Use of genome-wide information in the creation of base populations for aquaculture breeding programs
Introduction
The success of an aquaculture breeding program critically depends on the way in which the base population of breeders is constructed since all the genetic variability for the traits to be selected for is contained in those initial founders. Factors involved in the construction of the base population which are known to affect the efficiency of the selection program include the population size, the number of strains involved, the genetic relationships within and between them, the genetic level for the trait of interest of the founders and the way in which they are mated to create the initial stock (Holtsmark et al. 2008a, b). Traditionally base populations were founded from wild strains, but for some aquaculture species improved strains are also available. Thus, the genetic value of each strain is also a key factor to account for when designing base populations.
The increasing availability of genomic resources in aquaculture species allows us to improve the design of base populations. Particularly, genome-wide information could help us to refine the estimation of genetic relationships within- and between populations and to optimise the percentage or number of individuals to be sampled from each strain. Also, information on the individual or strain average phenotypic or estimated breeding values could be used for choosing founders that make the program to start from high levels of performance.

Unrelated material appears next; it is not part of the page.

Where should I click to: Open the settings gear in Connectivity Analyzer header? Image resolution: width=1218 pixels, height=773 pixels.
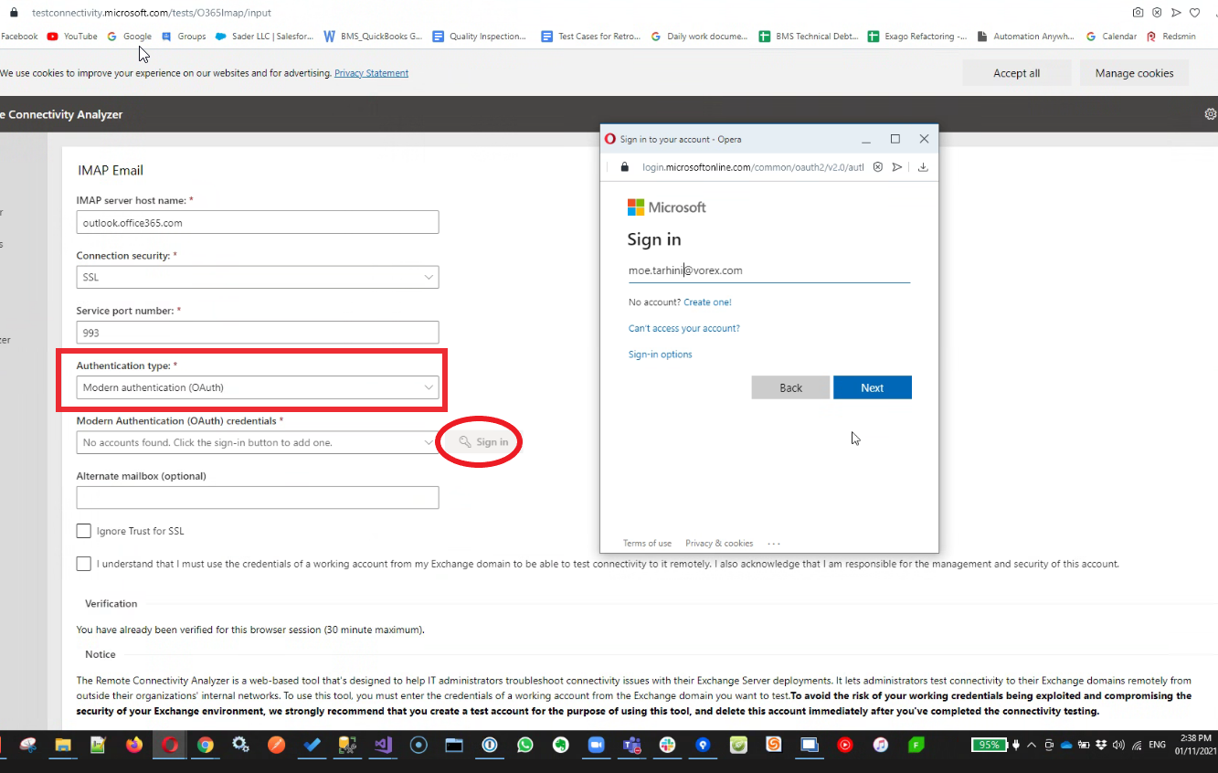[x=1211, y=114]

The objective of this study was to evaluate the efficiency of different strategies for creating base populations using molecular information to capture the highest initial genetic diversity and accounting or not for the phenotypic performance for the trait to be selected in the subsequent breeding program.
Material and methods
Diploid individuals were simulated having a genome comprising 20 chromosomes of 1 Morgan each. Each chromosome carried 50,000 neutral biallelic loci evenly spaced. Additionally, 5 to 5,000 biallelic markers per chromosome were simulated interspersed of the neutral loci. The latter were used to optimise the composition of the base population while the neutral loci were used to monitoring the effect on diversity of each strategy.
To obtain a realistic pattern of linkage disequilibrium a large population (N =1,000 with equal number of males and females) was simulated during 1,000 generations under random selection and mating, until the expected heterozygsity of the population reached an equilibrium value. A trait with heritability 0.4 and phenotypic mean and variance of 100 and 30, respectively, was simulated. The trait was controlled by 1,000 randomly chosen loci.
From the equilibrium population ten different strains were randomly sampled. These strains differed in size (from 10 to 40 individuals, half of each sex) in order to simulate different degrees of genetic drift. Then, they were allowed to diverge during 20 generations under three different scenarios: i) random selection; ii) stabilizing selection with different optima in order to mimic local adaptations in the nature; iii) artificial selection with different selection pressures in order to mimic the existence of already improved strains. At the end of this period subpopulations were expanded to have a large enough number of candidates.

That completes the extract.